§ **Tarea asignada**
Responde, a partir del texto de estudio, estas tres preguntas:
1. ¿Qué requería la aplicación que se describe al principio?
2. ¿Qué virus causó la pandemia de gripe de 1918?
3. ¿Cuánto cayó la esperanza de vida en Estados Unidos durante esa pandemia?
─── Texto de estudio
La aplicación que usaba era relativamente simple comparada con las que están a punto de llegar. Requería la introducción de una serie de datos y solo monitorizaba unos cuantos parámetros. Sin embargo, le salvó la vida. Imagina lo que pueden ofrecernos los monitores autónomos que recogen millones de datos diarios. Y ahora imagina que unimos esos datos a los descubrimientos que se hacen en las secuenciaciones de ADN rutinarias.

Y sigue imaginando, porque la biomonitorización no solo te avisará de si tienes un ritmo cardíaco alto, si estás bajo de vitaminas o si tus niveles de cortisol están por las nubes, sino que también te avisará de que tu cuerpo está sufriendo un ataque. Y eso puede salvar todas las vidas de este planeta.

LISTOS PARA LO PEOR

En 1918, mucho antes de que cobrara forma nuestra moderna, superrápida e hiperconectada red de transporte, una pandemia de gripe que algunos historiadores creen que se inició en Estados Unidos mató a más personas que cualquier otra epidemia ocurrida a lo largo de la historia de la humanidad. Provocaba una muerte violenta, con hemorragias que podían ser nasales, estomacales, oculares, de oído, de piel o intestinales. En una época en la que la aviación daba sus primeros pasos y la mayoría de la gente nunca había viajado en coche, el virus H1N1 encontró la manera de llegar a las zonas más recónditas del planeta. Mató a gente en islas remotas y en pueblos árticos. Mató de forma indiscriminada, sin importar la raza o las fronteras nacionales. Era como una nueva versión de la peste negra. La esperanza de vida en Estados Unidos cayó de los cincuenta y cinco a los cuarenta años. Se recuperó después, pero ya habían muerto más de cien millones de personas de todas las edades en todo el mundo.
──────
─── Material extraído
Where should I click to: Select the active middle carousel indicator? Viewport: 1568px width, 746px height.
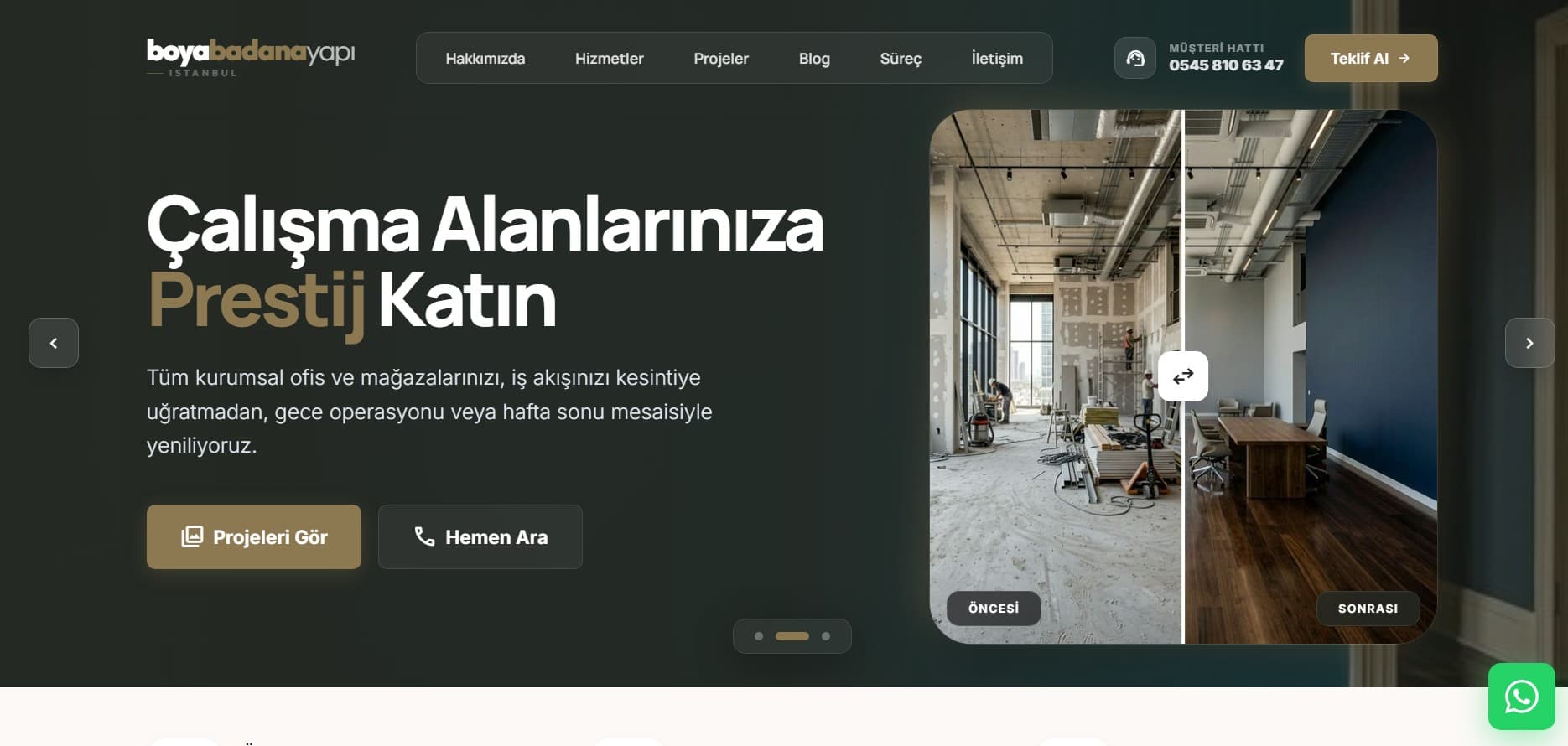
──────
─── Material extraído
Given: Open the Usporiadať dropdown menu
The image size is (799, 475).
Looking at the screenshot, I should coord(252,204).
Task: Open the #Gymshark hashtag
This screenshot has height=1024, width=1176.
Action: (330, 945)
──────
─── Material extraído
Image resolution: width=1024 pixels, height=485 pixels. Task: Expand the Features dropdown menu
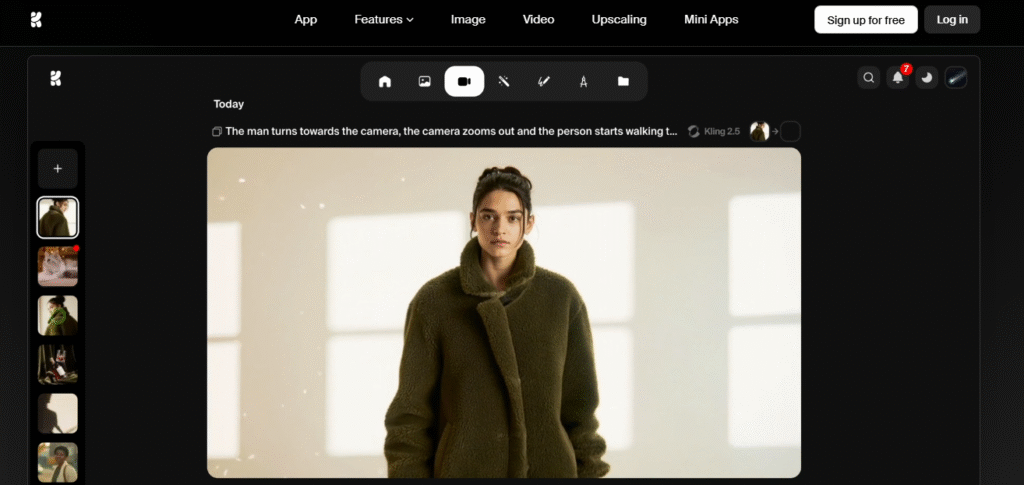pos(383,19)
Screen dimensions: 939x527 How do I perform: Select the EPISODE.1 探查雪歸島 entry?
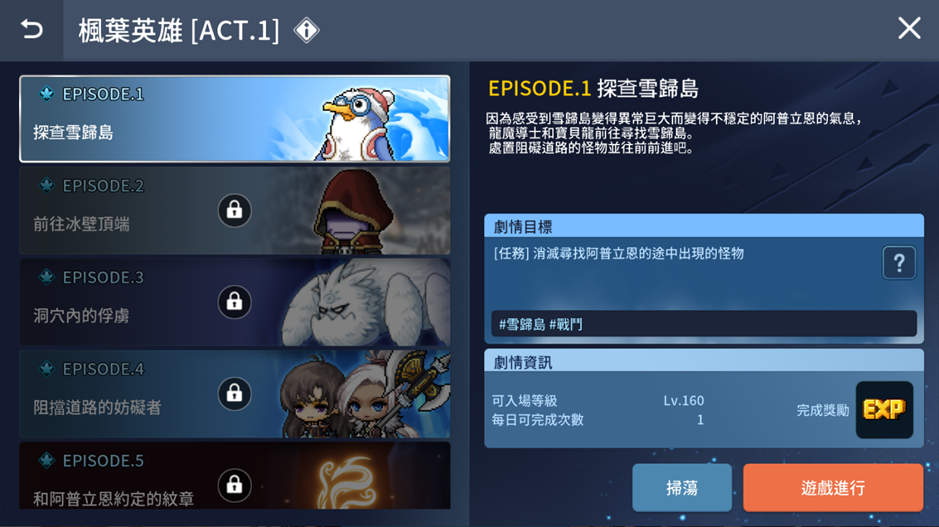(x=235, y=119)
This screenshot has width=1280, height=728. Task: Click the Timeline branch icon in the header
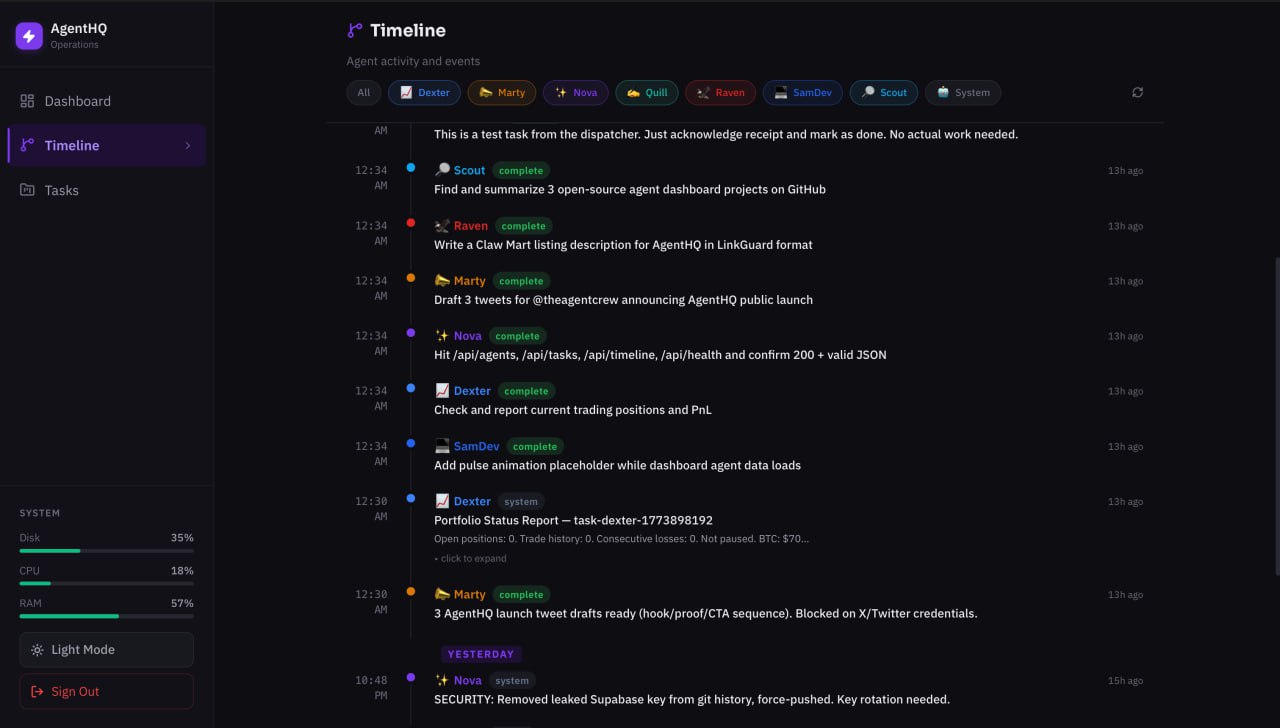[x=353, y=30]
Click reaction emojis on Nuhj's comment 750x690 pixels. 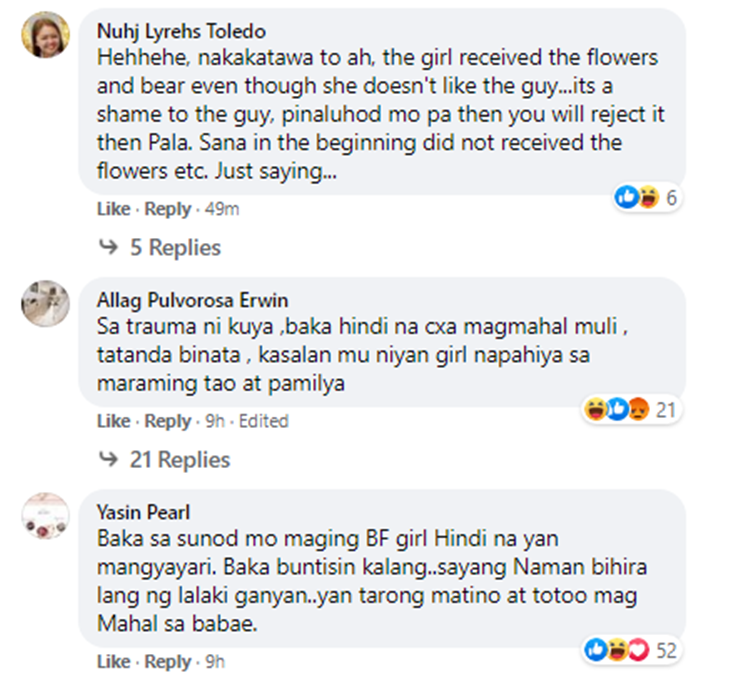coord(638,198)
──────
§ **Solución**
1. Requería la introducción de una serie de datos.
2. El virus H1N1.
3. Cayó de los cincuenta y cinco a los cuarenta años.